Wild Flag are that rarest of breeds – a supergroup that doesn’t suck. A supergroup composed entirely of female rockers is even more extraordinary, but when two of your members hail from now-defunct punk legends Sleater-Kinney, maybe Wild Flag’s surprising excellence isn’t all that surprising. Along with members from Helium and the Minders, Wild Flag play a brand of cheery power-pop with a snotty edge heavy in propulsive, punk influenced guitar lines. It’s more generally more accessible than any of the aforementioned projects, but the songwriting is just as strong as anything Sleater-Kinney put down. RIYL girl-group harmonies, power chords, anthems.

Wild Flag – “Romance”

Wugazi – Sleep Rules Everything Around Me

By , July 14, 2011 10:00 am

Coolest mashup idea I’ve heard in a while coming from two Midwestern producers, mixing choice songs from punk/hardcore legends Fugazi with classic Wu-Tang Clan tracks, similar to wait what’s Biggie vs. the xx project from last year. “Sleep Rules Everything Around Me” takes Fugazi’s acoustic “I’m So Tired” from the Instrument soundtrack and throws it under “C.R.E.A.M.” It’s a great take on two huge groups and the way the tracks meld together is fairly astonishing. Download the whole album for free at the band’s website or just click the link below.

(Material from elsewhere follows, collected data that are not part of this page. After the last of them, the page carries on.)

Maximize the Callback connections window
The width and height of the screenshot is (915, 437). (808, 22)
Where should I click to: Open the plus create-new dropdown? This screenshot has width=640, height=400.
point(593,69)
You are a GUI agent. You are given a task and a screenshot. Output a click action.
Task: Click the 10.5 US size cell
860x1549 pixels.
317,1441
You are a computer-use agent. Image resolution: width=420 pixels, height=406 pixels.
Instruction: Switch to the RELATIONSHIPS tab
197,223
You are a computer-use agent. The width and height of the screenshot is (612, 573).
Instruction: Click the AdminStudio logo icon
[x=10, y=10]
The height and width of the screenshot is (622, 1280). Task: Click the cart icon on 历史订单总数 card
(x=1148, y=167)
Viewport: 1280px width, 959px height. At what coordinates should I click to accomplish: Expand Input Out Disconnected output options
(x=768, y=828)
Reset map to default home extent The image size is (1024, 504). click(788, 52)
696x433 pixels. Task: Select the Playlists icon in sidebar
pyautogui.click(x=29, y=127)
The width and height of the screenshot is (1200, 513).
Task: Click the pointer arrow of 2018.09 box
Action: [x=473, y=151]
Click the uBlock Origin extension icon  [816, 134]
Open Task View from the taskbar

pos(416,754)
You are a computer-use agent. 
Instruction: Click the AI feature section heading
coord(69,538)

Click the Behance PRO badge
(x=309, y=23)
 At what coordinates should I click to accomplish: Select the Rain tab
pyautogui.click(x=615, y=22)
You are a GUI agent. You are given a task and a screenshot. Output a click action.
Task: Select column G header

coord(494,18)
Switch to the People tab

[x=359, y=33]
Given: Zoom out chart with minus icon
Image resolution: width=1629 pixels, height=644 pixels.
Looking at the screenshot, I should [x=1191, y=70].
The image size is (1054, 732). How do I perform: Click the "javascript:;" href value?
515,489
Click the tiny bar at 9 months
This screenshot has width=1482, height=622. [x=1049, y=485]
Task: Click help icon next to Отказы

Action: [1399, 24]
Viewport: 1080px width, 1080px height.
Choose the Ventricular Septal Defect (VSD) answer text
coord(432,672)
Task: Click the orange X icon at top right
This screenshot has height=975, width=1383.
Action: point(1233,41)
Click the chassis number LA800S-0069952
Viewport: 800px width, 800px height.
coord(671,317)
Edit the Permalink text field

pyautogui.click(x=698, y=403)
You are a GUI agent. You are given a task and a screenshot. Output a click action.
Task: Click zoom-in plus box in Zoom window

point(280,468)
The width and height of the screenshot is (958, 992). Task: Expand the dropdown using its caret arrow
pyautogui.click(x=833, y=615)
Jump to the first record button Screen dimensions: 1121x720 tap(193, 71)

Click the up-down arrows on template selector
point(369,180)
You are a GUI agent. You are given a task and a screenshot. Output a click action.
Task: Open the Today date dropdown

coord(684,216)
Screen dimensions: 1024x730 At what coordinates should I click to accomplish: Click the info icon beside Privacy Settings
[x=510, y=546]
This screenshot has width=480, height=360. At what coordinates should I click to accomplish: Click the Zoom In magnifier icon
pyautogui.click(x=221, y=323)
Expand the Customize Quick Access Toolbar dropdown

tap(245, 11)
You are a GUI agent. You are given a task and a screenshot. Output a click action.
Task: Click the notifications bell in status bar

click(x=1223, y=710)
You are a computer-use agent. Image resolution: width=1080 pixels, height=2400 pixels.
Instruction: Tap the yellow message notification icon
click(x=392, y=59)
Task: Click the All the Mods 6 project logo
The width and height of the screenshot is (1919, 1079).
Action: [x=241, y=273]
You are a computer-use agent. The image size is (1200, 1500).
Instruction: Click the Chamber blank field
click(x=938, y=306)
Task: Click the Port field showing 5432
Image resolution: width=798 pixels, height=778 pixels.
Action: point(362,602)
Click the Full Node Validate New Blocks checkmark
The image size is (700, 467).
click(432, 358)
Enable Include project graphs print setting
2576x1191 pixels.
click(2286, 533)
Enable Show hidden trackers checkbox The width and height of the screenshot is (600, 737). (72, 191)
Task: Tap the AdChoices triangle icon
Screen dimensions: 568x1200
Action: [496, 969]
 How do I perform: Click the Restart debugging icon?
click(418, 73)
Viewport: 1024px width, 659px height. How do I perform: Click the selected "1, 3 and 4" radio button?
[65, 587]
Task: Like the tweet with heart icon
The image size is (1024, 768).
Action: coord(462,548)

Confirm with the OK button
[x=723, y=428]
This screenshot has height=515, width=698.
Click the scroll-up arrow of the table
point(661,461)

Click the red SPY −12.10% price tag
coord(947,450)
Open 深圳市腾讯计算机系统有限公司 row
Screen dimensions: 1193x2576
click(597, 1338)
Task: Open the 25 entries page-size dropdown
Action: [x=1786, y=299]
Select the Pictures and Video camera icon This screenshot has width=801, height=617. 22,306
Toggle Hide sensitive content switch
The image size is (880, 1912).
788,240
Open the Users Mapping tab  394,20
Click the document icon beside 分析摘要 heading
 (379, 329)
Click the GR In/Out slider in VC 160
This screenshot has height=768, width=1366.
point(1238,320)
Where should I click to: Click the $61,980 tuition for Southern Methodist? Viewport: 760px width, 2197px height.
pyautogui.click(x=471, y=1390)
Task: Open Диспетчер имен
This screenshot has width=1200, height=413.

Wugazi – “Sleep Rules Everything Around Me”

http://bit.ly/olPPtZ

Vivian Girls – Share the Joy

By , April 12, 2011 8:00 am

Vivian Girls – Share the Joy

Polyvinyl 2011

Rating: 8/10

With the rest of Share the Joy still to come, “The Other Girls” raises some serious questions about Vivian Girls. Or maybe it just makes us smirk- a line as forward as “I don’t wanna be like the other girls” spouted first-thing on the newest record from one of many fuzz-pop, all-female bands is gonna do just that, isn’t it? It feels sort of like a direct nod to all the stuff that went down last year in this genre, whether it was Dum Dum Girls, Best Coast or the ever-boyish Wavves, like an adamant refusal to be tagged in a genre where it’s becoming all too easy to be one or another.

It reminds me of a conversation I had with a friend who asked me, “why Vivian Girls? They’re women!” and, well, you can imagine how I rose my all too indie eyebrow and responded no, Women released Public Strain. Not that I lent that record to explain, but this outburst of geekery is the sad truth; all this fuzzy stuff got more and more diluted to the point where we forgot where Vivian Girls stood. Their last studio album surfaced just as the fuzz-revival craze well and truly hit off, and with that little teasing line kick-starting their time in 2011, it feels foolish to forget how Vivian Girls are kind of seniors in this genre. As much as one can be a senior after three years of records, right?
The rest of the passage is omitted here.